- Interactive map of Nineveh
- Nineveh Location within Texas Nineveh Nineveh (the United States)
- Coordinates: 31°23′1″N 95°48′22″W﻿ / ﻿31.38361°N 95.80611°W
- Country: United States
- State: Texas
- County: Matagorda County

= Nineveh, Texas =

Nineveh is an unincorporated community located along Farm Road 3178 in Leon County, Texas, United States.

== History ==
The area of the community was established in the late 1800s by early Christian immigrant families, which are the Houston Johnson, MCO Johnson, Fanny Raines, Dormans, Reeves, Halleys, Tilleys, Tubbs, Newsoms, Anders, Ellis, Danfords, Guytons and McGuires, and named it after the biblical city of Nineveh.
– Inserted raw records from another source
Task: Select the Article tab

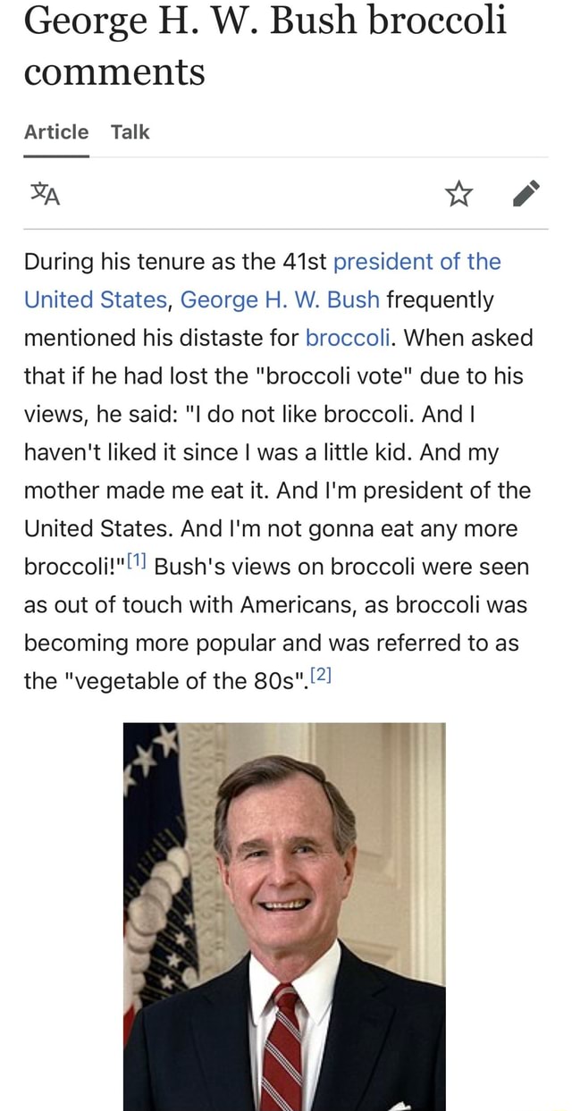Action: coord(55,131)
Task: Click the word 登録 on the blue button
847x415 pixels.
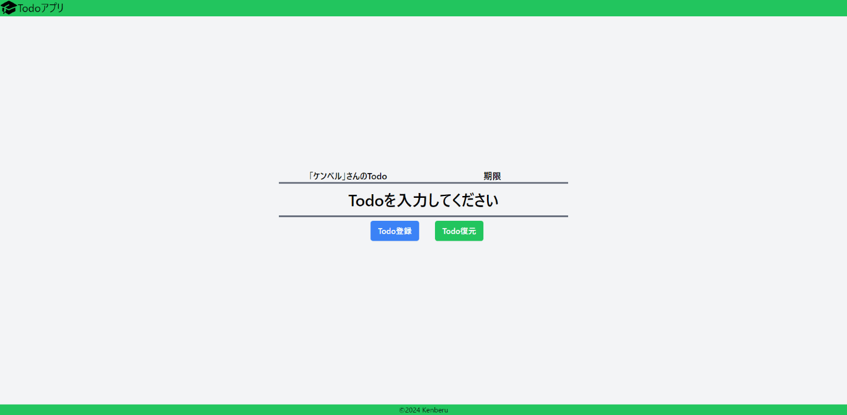Action: [404, 231]
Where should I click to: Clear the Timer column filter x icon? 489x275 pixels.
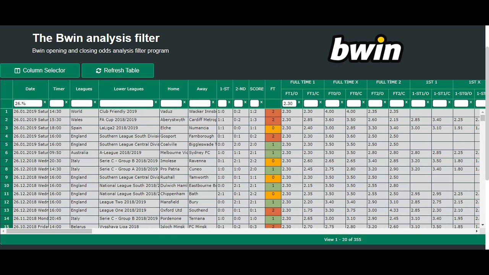(x=66, y=102)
By the 1890s, the community became infamous for its political volatility between the members of the Democratic and the Populist party. A communal post office operated in the community from 1900 to December 1966, with Benjamin F. Tubb as its first postmaster. By 1907, the community had 2 schools, in which its building serves as a venue for circuit riders to hold church services.

By 1914, Nineveh had a population of 50 as well as a cotton gin and a general store. The population increased to 150 in 1925, and that number subsequently declined in 1950, where it reportedly had 80 residents and 4 businesses. The population was recorded at 101 as of 2000.